'''

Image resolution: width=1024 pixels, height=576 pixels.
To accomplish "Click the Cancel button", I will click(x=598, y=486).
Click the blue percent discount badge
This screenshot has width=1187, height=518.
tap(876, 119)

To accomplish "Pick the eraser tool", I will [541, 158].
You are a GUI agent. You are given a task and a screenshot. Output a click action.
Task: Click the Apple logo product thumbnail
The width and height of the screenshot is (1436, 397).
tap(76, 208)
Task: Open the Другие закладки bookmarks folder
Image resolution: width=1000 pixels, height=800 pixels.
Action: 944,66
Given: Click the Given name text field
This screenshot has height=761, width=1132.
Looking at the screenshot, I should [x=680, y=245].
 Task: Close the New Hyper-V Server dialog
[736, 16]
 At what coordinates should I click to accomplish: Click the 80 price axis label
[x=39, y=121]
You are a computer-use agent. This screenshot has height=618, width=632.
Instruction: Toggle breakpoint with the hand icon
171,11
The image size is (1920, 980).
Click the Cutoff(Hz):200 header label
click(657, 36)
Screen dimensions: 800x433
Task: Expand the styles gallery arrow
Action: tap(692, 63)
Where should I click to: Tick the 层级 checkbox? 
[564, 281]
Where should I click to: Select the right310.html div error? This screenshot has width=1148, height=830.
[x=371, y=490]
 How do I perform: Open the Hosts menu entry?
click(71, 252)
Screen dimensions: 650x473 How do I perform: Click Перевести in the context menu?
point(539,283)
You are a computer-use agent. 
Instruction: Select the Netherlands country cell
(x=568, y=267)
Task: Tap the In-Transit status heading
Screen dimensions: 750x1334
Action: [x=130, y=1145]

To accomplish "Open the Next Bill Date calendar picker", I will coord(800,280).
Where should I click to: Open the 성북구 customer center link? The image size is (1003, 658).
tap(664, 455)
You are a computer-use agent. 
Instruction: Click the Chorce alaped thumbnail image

'''

» **YOUR ASSIGNMENT**: Send back an exact copy of only the lines from the line with "Click the blue percent discount badge" up to and including the line with "Task: Open the" in the data above.

» **PROBLEM SOLUTION**:
Click the blue percent discount badge
This screenshot has width=1187, height=518.
tap(876, 119)

To accomplish "Pick the eraser tool", I will [541, 158].
You are a GUI agent. You are given a task and a screenshot. Output a click action.
Task: Click the Apple logo product thumbnail
The width and height of the screenshot is (1436, 397).
tap(76, 208)
Task: Open the Другие закладки bookmarks folder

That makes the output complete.